A trade group for big tech companies backed by Meta, Google, Amazon, Pinterest, Reddit and other companies says lawmakers should invest more money into law enforcement efforts to find child predators online — but that any efforts to stop children from signing up for social media accounts, using age verification tools, are unconstitutional.
“While parents and guardians try to adapt their families to emerging digital tools, they’ve consistently expressed to both technology services and lawmakers that they’d like help,” the group, Net Choice, says on its website. “However, some policymakers across the U.S. have responded with laws that violate the core, protected right of Americans to free expression.”
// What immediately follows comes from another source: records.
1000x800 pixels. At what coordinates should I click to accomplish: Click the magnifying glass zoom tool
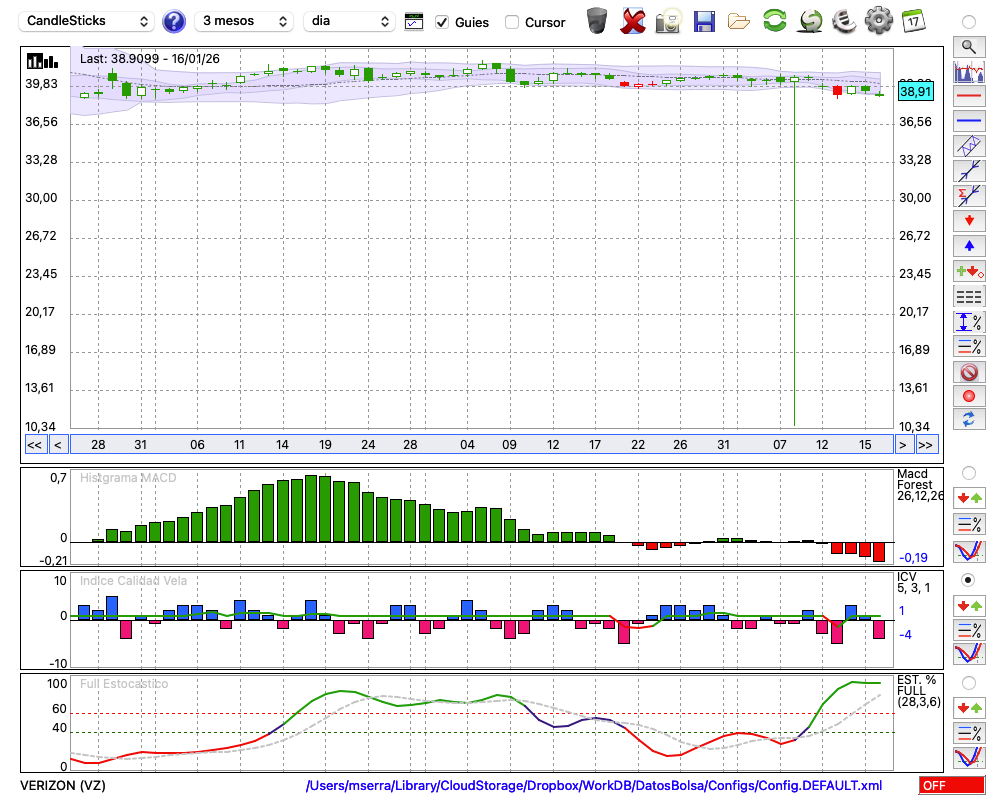[x=968, y=46]
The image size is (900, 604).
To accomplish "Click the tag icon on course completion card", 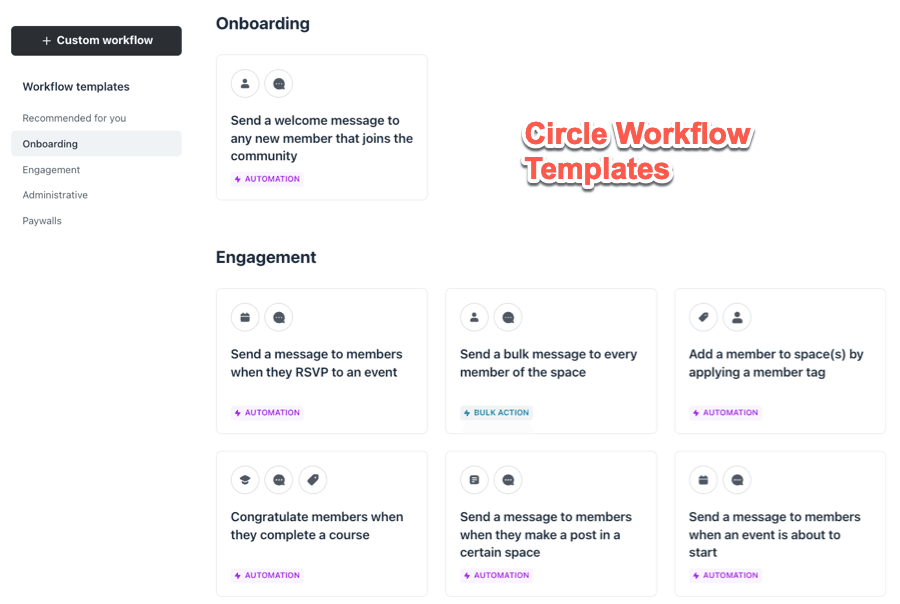I will pos(313,480).
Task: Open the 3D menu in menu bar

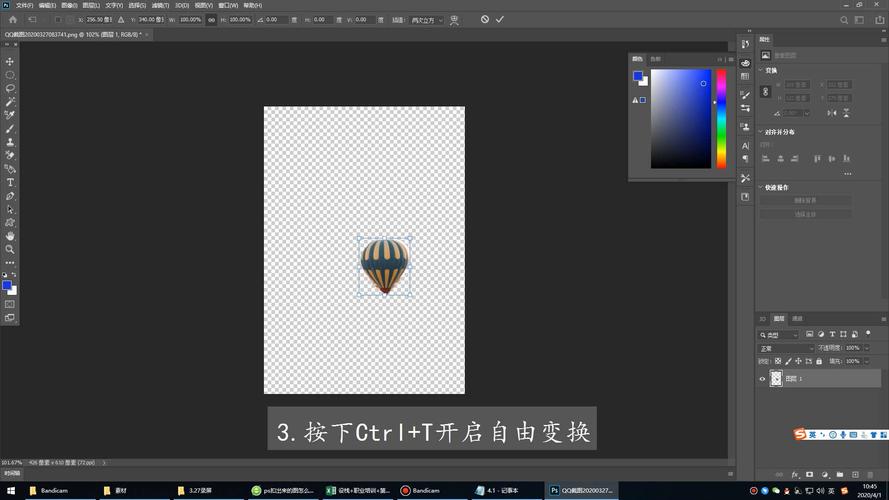Action: (182, 5)

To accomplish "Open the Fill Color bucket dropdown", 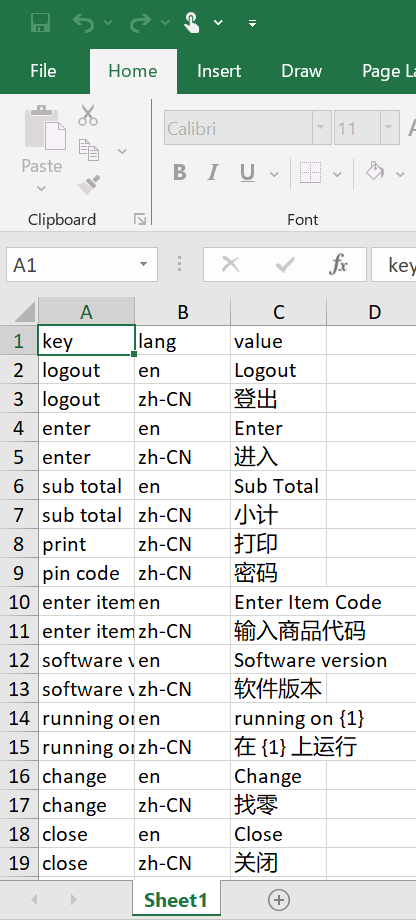I will tap(401, 174).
The state attorney general’s office has also targeted social media companies.
In 2023, when Stein was attorney general, North Carolina was one of 33 states that sued Meta Platforms Inc., alleging that the social media company had contributed to a youth mental health crisis by knowingly designing features on its Instagram and Facebook platforms that addict children to its platforms.
The company said in a statement that year that it shares “the attorneys general’s commitment to providing teens with safe, positive experiences online,” and noted that it has introduced more than 30 tools to support teens and their families. It also expressed an openness to working with officials to create standards for apps used by teens.
This year, North Carolina Attorney General Jeff Jackson signed onto a letter to Instagram urging the company to make changes to the real-time location map feature, which allows users to share their location with others. Jackson and other attorneys general said the feature could raise the risk for stalking, data collection and child exploitation.
An Instagram spokesperson previously told WRAL that Instagram Map’s design addresses concerns raised by the attorneys general saying “it is off by default,” adding: “Everyone receives a notification explaining what the feature entails and can turn it off whenever they want, and with parental supervision, parents get a notification if their teen starts using it and can block their access to location sharing at any time.”
Jackson also got a key legal win earlier this year, WRAL reported, when a judge blocked TikTok’s effort to keep evidence confidential in a similar lawsuit North Carolina is pursuing against that company. After that ruling, one of the pieces of evidence that became public was a recording of internal video chats between TikTok employees appearing to acknowledge that the company’s app and the algorithms behind it could be harmful to young people’s mental health.
TikTok characterized the video as misleading, saying its employees were trying to discuss ways to make the app safer.